Québec National Assembly gets back to business

On Nov. 29, newly elected and re-elected members of Québec’s National Assembly convened for the first sitting of the 43rd legislative session. The president of the legislature was named, and the government outlined its major priorities for the brief eight-day sitting before the winter break.

While the four main opposition parties all ended up with between 12.9% and 15.4% of the popular vote by the end of the fall election, they each only managed to win between zero and 21 of the National Assembly’s 125 seats due to the nature of the first-past-the-post voting system. Consequently, a not-so-gentle fight ensued for question privileges and parliamentary budget splitting between all parties, with those with less MNAs threatening to poach members from other parties, and leaking internal discussions to the media. In the end, as always, the rules applied, and the parliamentary budget and question privileges were divided among the parties in proportion with the number of their sitting MNAs.

These seemingly innocent procedural skirmishes will likely continue to flare up and distract from legislative matters as the National Assembly moves forward with its business, as the ruling Coalition Avenir Québec (CAQ), re-elected with a solid 90 seats, now faces an opposition more divided than ever.

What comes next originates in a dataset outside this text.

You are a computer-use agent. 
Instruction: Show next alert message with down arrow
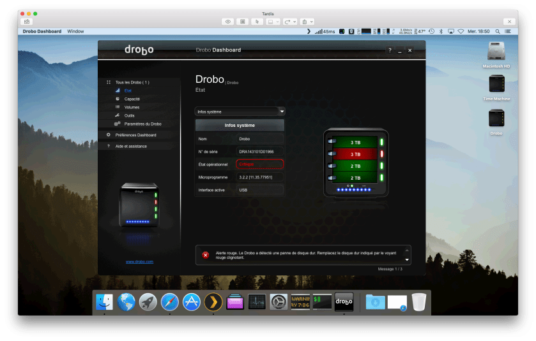(x=406, y=260)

Opposition parties hoping to catch a break

While Québec’s Liberals managed to hang onto their official Opposition status, the party is now struggling to unify disgruntled members inside its own caucus while operating without a formal leader.

Québec Solidaire made gains on the left, but fell well short of their election ambitions.

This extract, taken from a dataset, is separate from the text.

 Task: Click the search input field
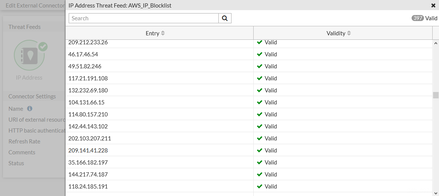pos(143,18)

The Parti Québécois is still alive with three MNAs but will need to take advantage of media opportunities to get exposure, as their speaking time will be limited.

The provincial Conservatives came out of the fall election without a single seat in the National Assembly, and the party is now also struggling to settle some infighting between rank-and-file members.

CAQ government needs to show poise and restraint

Québec’s ruling party, already benefiting from a strengthened numerical majority, now has even more free rein to govern the province. But the CAQ would be wise to take a consensus-building approach and maintain a healthy fear of itself, recognizing that if opposition is less likely to come from outside forces, it is more likely to rise from within.